Berkaitan dengan hal ini, dalam riwayat sahabat Ibnu Abbas disebutkan bahwa pada masa Rasulullah terdapat seorang gadis yang dinikahkan oleh orang tuanya dengan laki-laki yang tidak dicintai putrinya, akhirnya gadis tersebut mengadukan nasibnya kepada nabi, kemudian nabi memberikan hak kepadanya untuk memilih antara meneruskan pernikahannya atau tidak,
أَنَّ جَارِيَةً بِكْرًا أَتَتِ النَّبِىَّ فَذَكَرَتْ لَهُ أَنَّ أَبَاهَا زَوَّجَهَا وَهِىَ كَارِهَةٌ، فَخَيَّرَهَا النَّبِىُّ
Artinya: “Sungguh terdapat seorang gadis datang kepada nabi, kemudian ia menceritakan bahwa ayahnya menikahkannya, sedangkan ia tidak senang (dengan pilihan ayahnya), maka nabi memberikan pilihan (antara meneruskan dan merusak pernikahan) kepadanya.” (HR Ahmad).

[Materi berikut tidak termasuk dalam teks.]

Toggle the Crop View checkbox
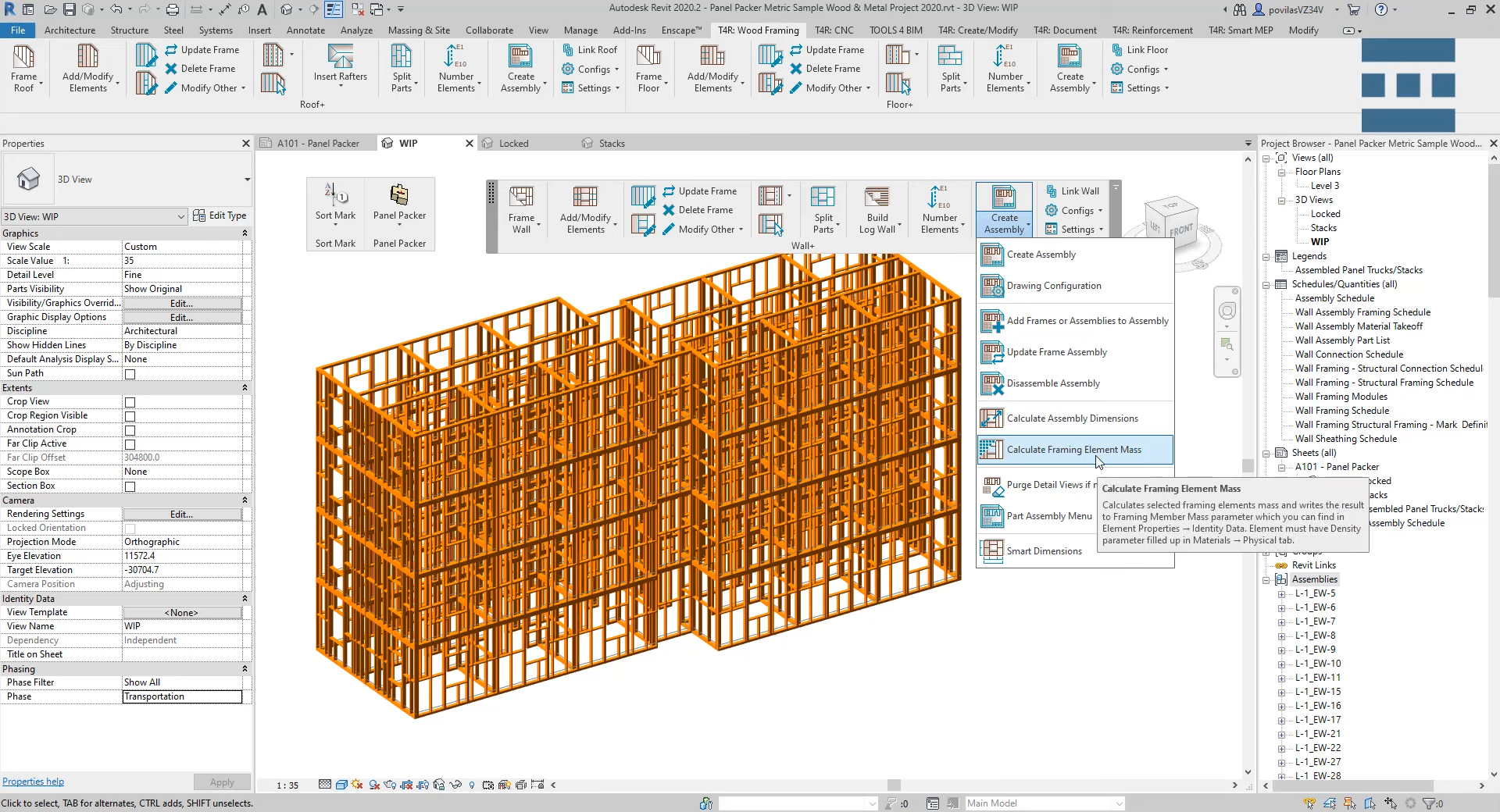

Dalam riwayat yang lain, Rasulullah dengan tegas melarang untuk memaksa seorang anak menikah,
لَاتُنْكِحُهَا وَهِيَ كَارِهَةٌ
Artinya: “Jangan nikahkan wanita, sedangkan ia dalam keadaan terpaksa.” (HR An-Nasai).

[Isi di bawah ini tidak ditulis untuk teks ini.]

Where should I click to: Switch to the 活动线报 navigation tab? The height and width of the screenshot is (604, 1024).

Dengan berdasarkan dua hadis tersebut, Syekh Ali Jumah dalam kitabnya menegaskan bahwa haram hukumnya bagi kedua orang tua memaksa anaknya untuk menikah dengan orang yang tidak ia cintai. Seorang anak memiliki hak yang bebas dalam menentukan hidupnya dengan siapa. Ia juga diperbolehkan untuk menolak paksaan orang tua tersebut,
فَالزَّوَاجُ يُعْتَبَرُ مِنْ خُصُوْصِيَاتِ الْمَرْءِ، وَاِنَّ اِجْبَارَ أَحَدِ الْوَالِدَيْنِ اِبْنَتَهُ عَلَى الزَّوَاجِ بِمَنْ لَا تُرِيْدُ مُحَرَّمٌ شَرْعًا لِأَنَّهُ ظُلْمٌ
Artinya: “Pernikahan merupakan hak khusus bagi setiap orang. Oleh karenanya, pemaksaan salah satu orang tua pada anak perempuannya untuk menikah dengan orang yang tidak dia inginkan adalah diharamkan secara syariat, karena termasuk perbuatan zalim.” (Syekh Ali Jumah, 68).

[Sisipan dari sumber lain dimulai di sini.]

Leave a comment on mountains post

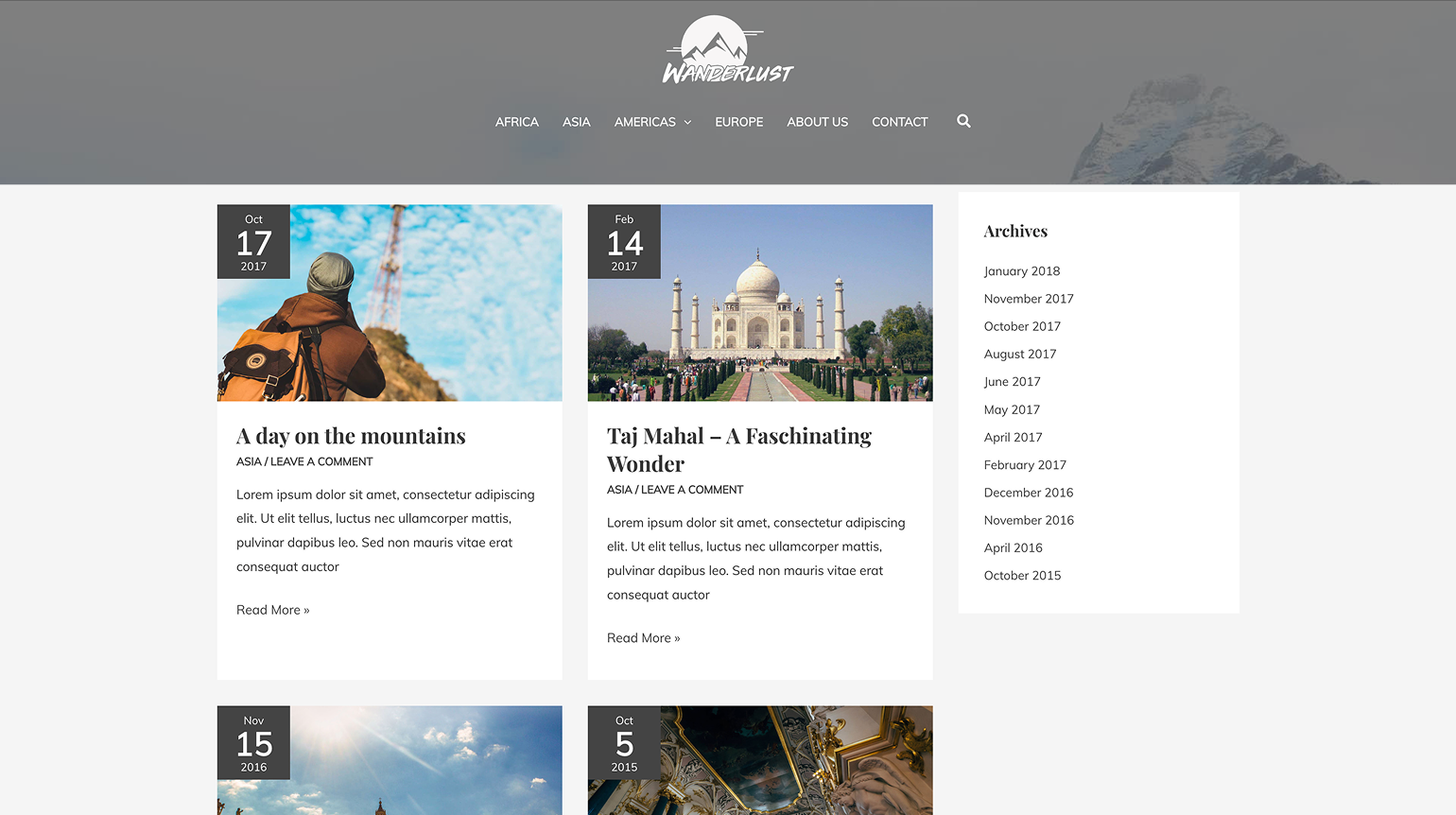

Dari beberapa penjelasan di atas, dapat disimpulkan bahwa hak orang tua dalam pernikahan anaknya hanyalah sebatas mengarahkan, menasihati, dan menunjukkan saja. Ia tidak memiliki hak untuk memaksa anaknya menikah dengan orang tertentu, bahkan sebaliknya, seorang anak memiliki kebebasan untuk memilih pasangan hidupnya. Wallahu a’lam.